WHAT THIS EXERCISE ASKS →
a – Answer these questions about the passage on throwing off the hump:
(i) What did the writer watch being done with porcelain parts in Jindezhen?
(ii) What does the passage name as the main culprit in S cracking in off-the-hump work?
(iii) What is done to the top part of the mound as the very last move before opening?
b – Carry on the passage about throwing off the hump, beginning right after its final sentence.

SOURCE DOCUMENT →
There is a technique to the off the hump process I was taught in Japan that deals with this potential issue.  And even knowing this trick that helps to even out the shrinkage torque stresses in the base area of forms.... different clays trend to respond to this process in different ways.  Some clays just do not like to be formed in this manner.  Most folk processes of forming come from what the particular clay body in the area needed to be used to work well.  (In Jindezhen a couple of weeks ago, I just watched them joining porcelain parts bone dry.  It works with their clay.)

 

The whole use of the term "compression" by potters is a bit of a misnomer, and I think sets up a thought process that is not all that accurate a picture.  By channeling the malleable plastic material thru some sort of 'narrowed channel' (between fingers, or tools, or fingers or tools and wheelhead, etc.) you realty are simply aligning the clay particles surfaces with one another a bit.  There is nothing to really "compress out" of the clay.  It is not like there are major voids or airspaces to get rid of.  This alignment of particles helps with keeping the rate of shrinkage when the clay starts to dry out the same in all parts of the wall sections.

 

S cracking in off the hump stuff happens when the directions that the clay particles are aligned does not "match up" well in all parts of the form.  So different parts shrink at slightly different rates... and it sets up stresses that must be relieved.  The impacts of throwing torque in off the hump stuff is the main culprit in this issue.

 

So on to the stuff I was taught.........

 

The top part of the mound is coned up and then back down aggressively as the very last move before opening.

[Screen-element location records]
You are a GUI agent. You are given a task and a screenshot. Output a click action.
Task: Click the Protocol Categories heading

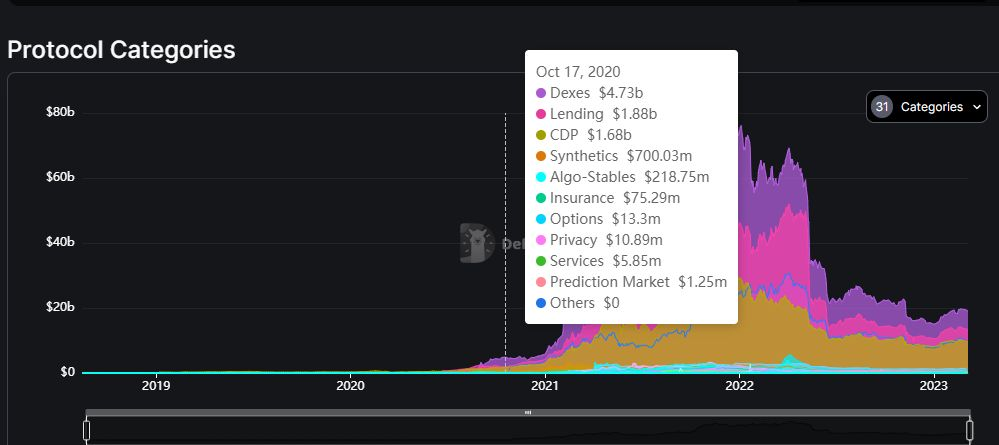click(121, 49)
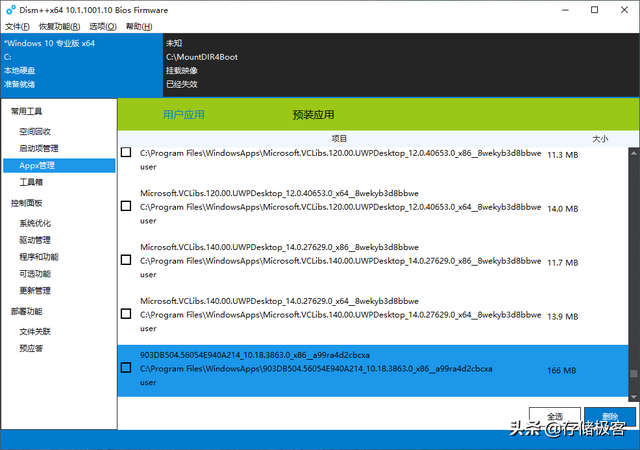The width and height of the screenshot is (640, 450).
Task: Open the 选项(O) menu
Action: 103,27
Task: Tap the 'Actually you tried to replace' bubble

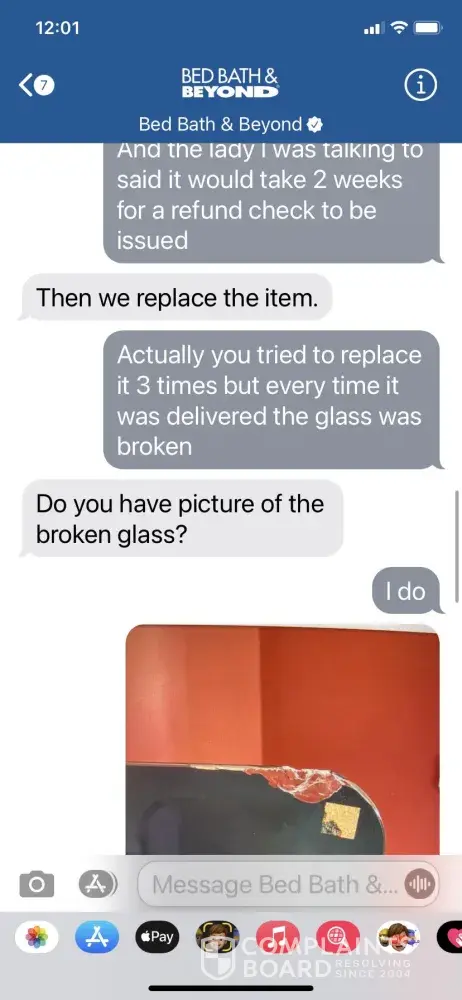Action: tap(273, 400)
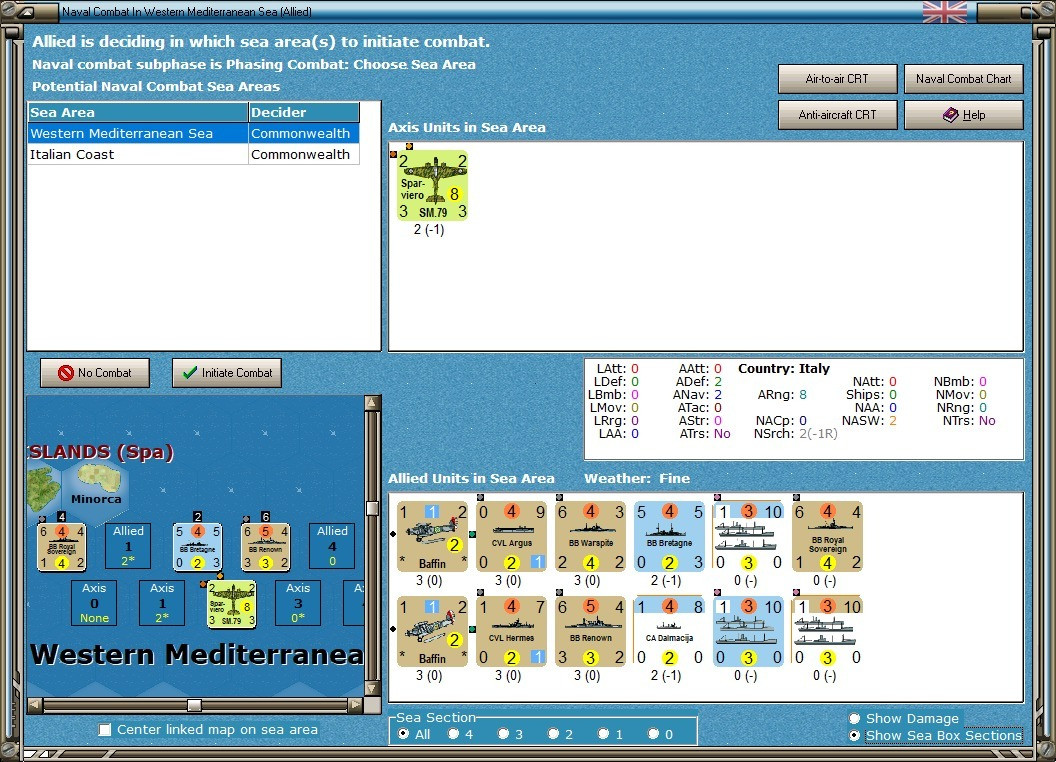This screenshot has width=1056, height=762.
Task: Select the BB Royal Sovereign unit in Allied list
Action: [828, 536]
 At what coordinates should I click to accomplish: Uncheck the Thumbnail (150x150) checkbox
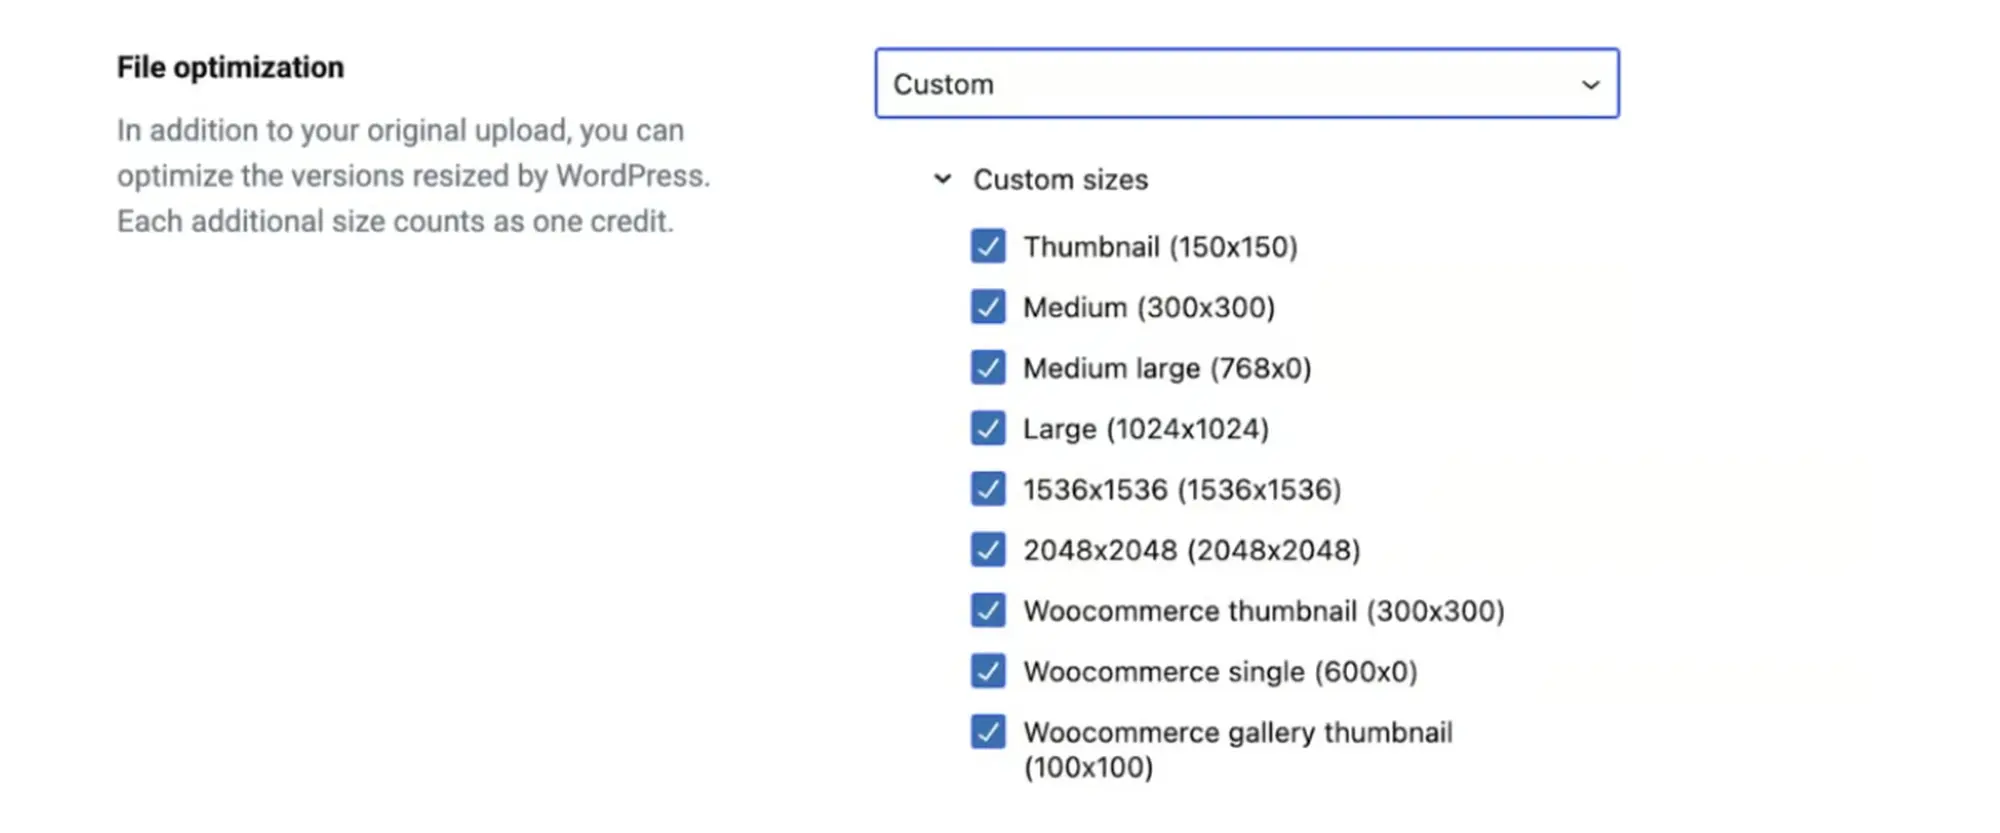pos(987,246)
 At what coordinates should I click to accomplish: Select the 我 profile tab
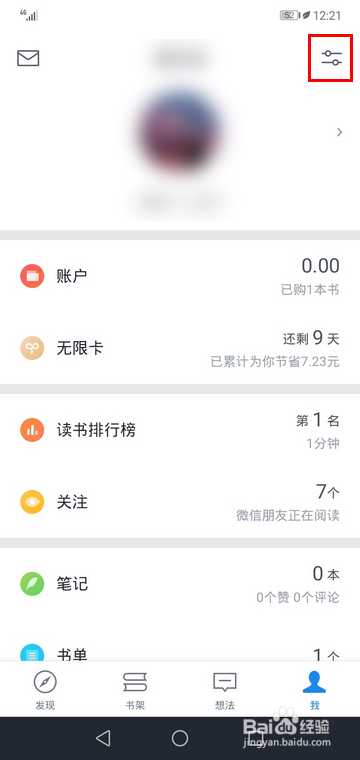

ANSWERS BY TASK →
a –
(i) Porcelain parts were being joined bone dry.
(ii) The impacts of throwing torque.
(iii) It is coned up and then back down aggressively.

b –
The ball of clay at the top of the hump is centered off from the rest of the mound as quickly as possible.  It is basically part of the coning downward move mentioned above.... it all happens sort of at once.  The longer you take to do this separating and centering part of the process with the ball at the top, the more torque effects are placed into the clay mass at the narrowed dividing point between the top (the piece you'll throw) and the bottom of the overall larger mound.  This sets up potential stress issues.

 

The clay is then opened and then is immediately formed out into a flat dish shape with a smooth slightly curving upward inside base.  (Looks like a small thick dish.)  Usually done with both thumbs on the inside at about 180 degrees to each other (9 o'clock and 3 o'clock).   This is done even if the end form is a Chawan, a bowl, a bottle, a teapot body, or whatever.  Then the base inside area is gone back over with the fingers from inside to outside at least once and back in to center to "compress" the area.  Sometimes a rib or tool is used to do this "compressing" also.  There is a definite slight "lowering" of the overall floor profile here at this point.

 

Then the initial dish shape is cupped upward quickly into a thick "ball" or "cylinder" type form to begin the real pulling actions.  Then the piece is formed.  Last step is a slight "compressing" of the interior floor...... either with fingers or something like a cow's tongue rib.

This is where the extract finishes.